Ruiko EBNF¶

Grammar¶

ignore [token1, token2, ...]
# optional, discard some tokenizers with specific names.
# it only affects when you're using EBNFParser automatical tokenizing function.

deftoken directory1.directory2...directoryn.filename
# your custom token function. cannot be applied when you're using auto token.


token1  := ...;
token2  := ...;

token3 cast := ...;
# define a cast map

token4 cast as K := ...;
# def cast map and custom prefix

token5 as K := ...;
# only def custom prefix


token6 := ...;

token7 of token5 := ...;
# add more patterns to token5

parser1 ::=  token3 token5+ | [token6] token4* (parser2 parser3){3, 10};
# define a combined parser
/*
   `|` means `or`,
   `[<patterns>]` means `optional`,
   `(<patterns>)` means `make a new pattern by several patterns`,
   `pattern+` means one or more,
   `pattern*` means zero or more,
   `pattern{a, b}` means matching this pattern more than `a` times and less than b;
   `pattern{a}` means matching this pattern more than `a` times.
*/

parser2 throw [parser3 ';'] = parser3 parser1 ';';
/*
the result from `parser2` will not contains
    a term(`Tokenizer` or `Ast`) with name=parser3 or string=";"
*/

More accurately, see the bootstrap grammar here.

Regex Prefix¶

Regex prefix in ruiko EBNF would add a regex pattern to token_table, which might be used for generating an automatical tokenizing function(unless you use your custom tokenizing function).

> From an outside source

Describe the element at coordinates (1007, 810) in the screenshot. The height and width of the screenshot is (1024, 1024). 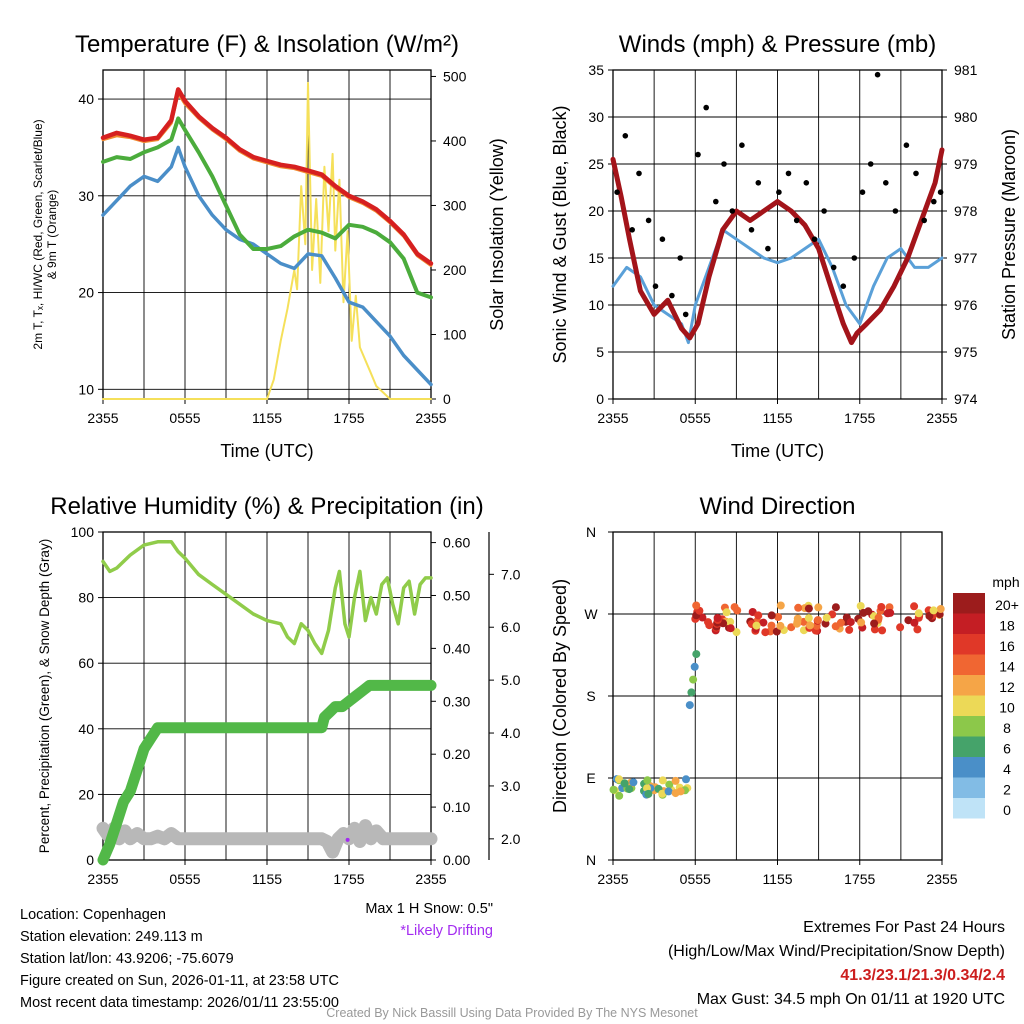
I see `legend-label: 0` at that location.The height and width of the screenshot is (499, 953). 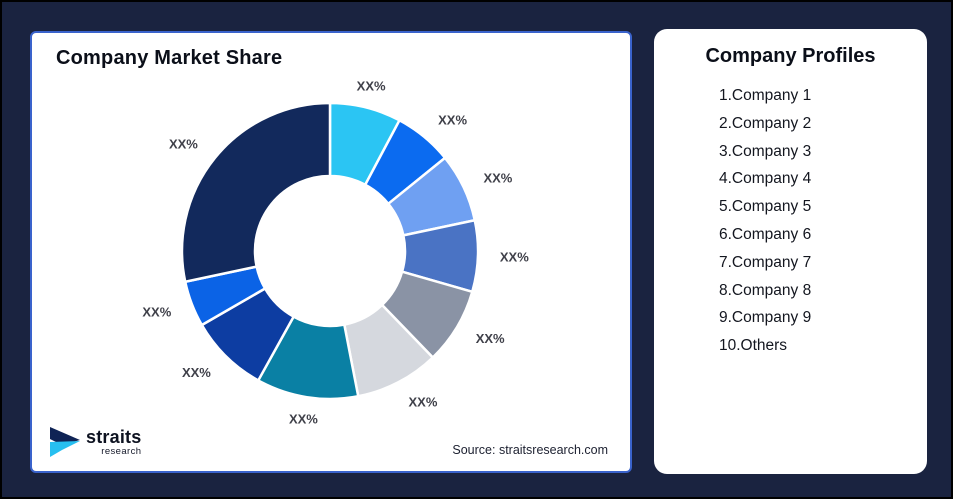 I want to click on list-item: 8.Company 8, so click(x=766, y=290).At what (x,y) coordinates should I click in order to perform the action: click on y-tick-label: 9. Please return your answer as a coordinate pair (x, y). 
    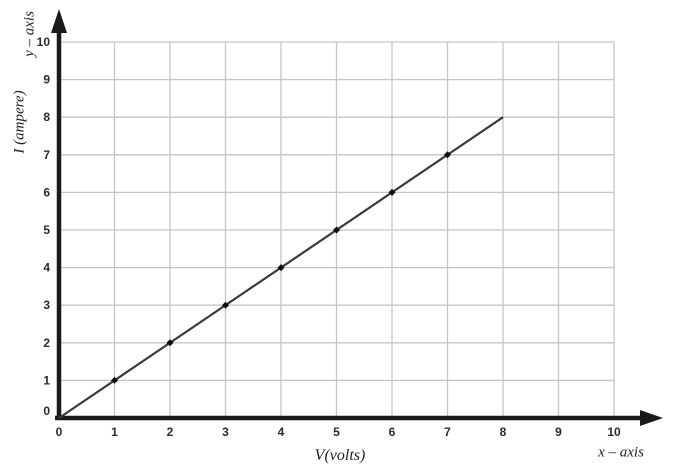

When you want to use Regex prefix, just type R'<your regex pattern>'.

url.ruiko

url := R'https.*?\.(com|cn|org|net)';
other := R'.';
parserToTest throw [other] ::= (url | other)+;

test it .. code

ruiko url.ruiko url --test
python test_lang.py parserToTest "https://github.comasdas https://123.net"
=========================ebnfparser test script================================
parserToTest[
    [name: url, string: "https://github.com"]
    [name: url, string: "https://123.net"]
]

You should take care that there is only regex matching in tokenizing process, and when literal parsers and combined parsers are parsing tokenizers, they are matching whether the name is what they expect(in fact, what parsers are comparing by is not the name, it’s the memory address, so EBNFParser is very quick in this process).

Cast Map¶

SomeToken cast as S := 'abc';
Alpha               := R'[a-z]+';
F                   ::= S'abc' | Alpha;

The ruiko codes above defines a tokenize named SomeToken with a prefix S.

When the input source is splitted into a sequence of tokenizers , however, even the literal parser Alpha is supposed to match all string matched by regex pattern "[a-z]+", it cannot match a tokenizer with attribute string="abc" generated by EBNFParser automatical tokenizing, that’s because all the "all" has been casted into a unique string in a buffer pool, and all of them have the same name SomeToken, not Alpha.

Here is a string with value "abc" located at an unique memory address, and every literal parser defined by "abc" just matched it only.

Just as what I told you at Section Regex Prefix , The literal parser defined as Alpha := R'[a-z]+' just matches the tokenizer whose name is Alpha.

Custom Prefix¶

If you’re using custom tokenizing, several Ruikowa.ObjectRegex.Tokenizer objects with the same attribute string="abc" (and have the same memory address) could have different names.

To distinguish from each other, you can do as the following:

Grammar

SomeToken as S := 'abc';
Alpha          := R'[a-z]+';
F              ::= S'abc' | Alpha;
G              ::= 'abc';
H              ::= G | F ;

[name: SomeToken, string: "abc"]
...

If you are using combined parser G to match above tokenizers, you’ll fail, because in the grammar G is defined as G::='abc' , it means G only accepts the a tokenizer who has an attribute name="auto_const" and another attribute string="abc" (and it’s from the unique buff pool, not a string created by regex matching).